**Article:**
═══
The air quality index deteriorated from 415 at 4 pm on Saturday to 460 at 7 am on Sunday, which was later recorded at 461 at 11 am, according to the Central Pollution Control Board (CPCB).
Considering the high pollution levels, Delhi Education Minister Atishi on Sunday announced that primary schools in Delhi will stay closed till November 10.
Taking to social media platform ‘X’ Atishi wrote, “As pollution levels continue to remain high, primary schools in Delhi will stay closed till November 10. For Grade 6-12, schools are being given the option of shifting to online classes.”
Earlier, Chief Minister Arvind Kejriwal had announced on November 2 that all government and private primary schools in Delhi will remain closed on November 3 and November 4, in view of the rising pollution levels.
═══
**Tasks:**
a) Copy the passage on Delhi's air pollution and school closures word for word, starting at "The air quality" and ending at "Control Board (CPCB).".
b) Proceed with the passage on Delhi's air pollution and school closures from the point where it stops.

**Data lines:**
═══
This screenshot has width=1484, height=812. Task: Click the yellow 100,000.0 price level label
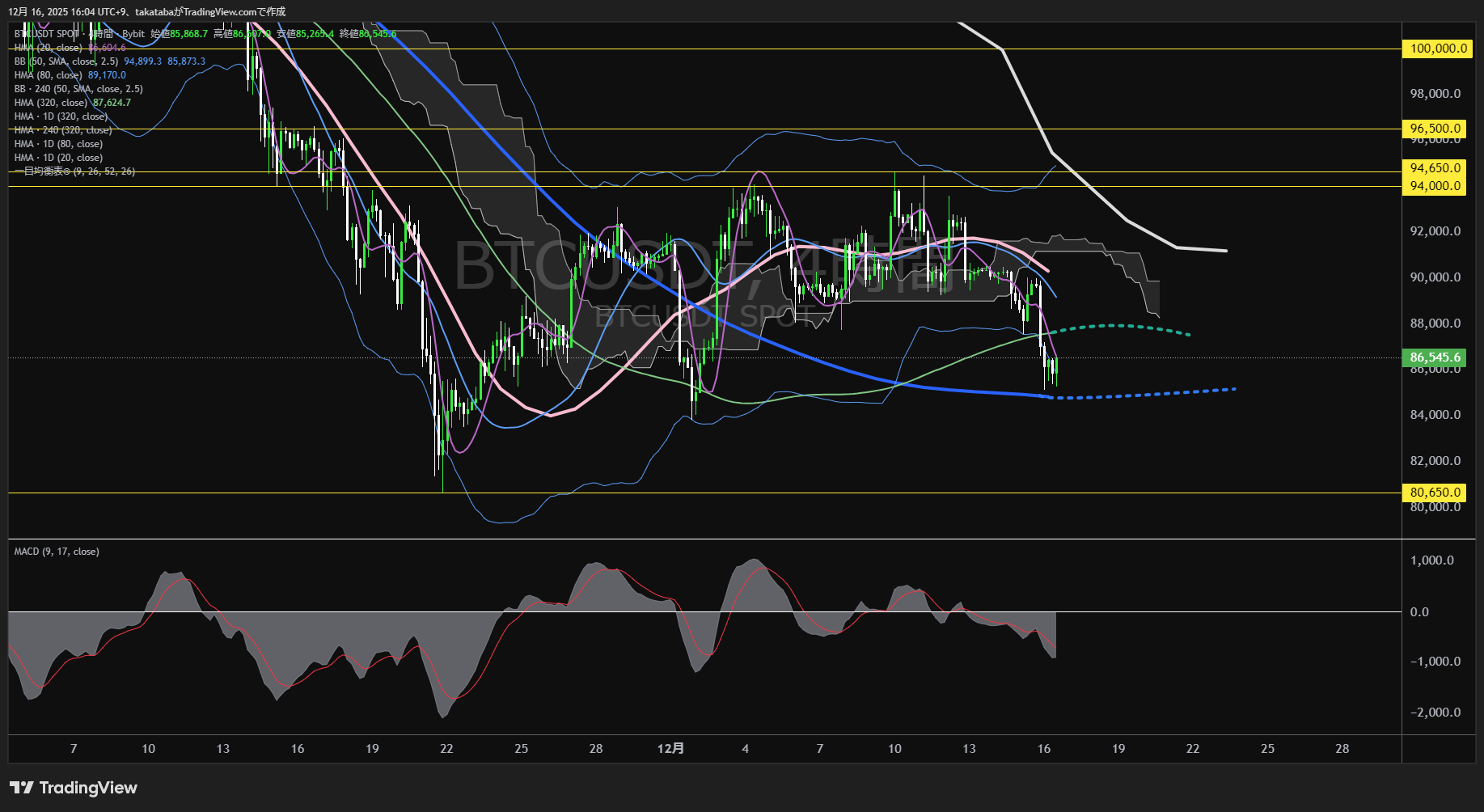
═══
**Expected responses:**
a)
The air quality index deteriorated from 415 at 4 pm on Saturday to 460 at 7 am on Sunday, which was later recorded at 461 at 11 am, according to the Central Pollution Control Board (CPCB).

b)
Under the Centre’s air pollution control plan, all emergency measures, including a ban on polluting trucks, commercial four-wheelers, and all types of construction, are mandated to be initiated and enforced in the National Capital Region if the AQI crosses the 450-mark.
An AQI between 0-50 is considered ‘good’, 51-100 ‘satisfactory’, 101-200 ‘moderate’, 201-300 ‘poor’, 301-400 ‘very poor’ and 401-450 ‘severe’. An AQI above 450 falls in the ‘severe plus’ category.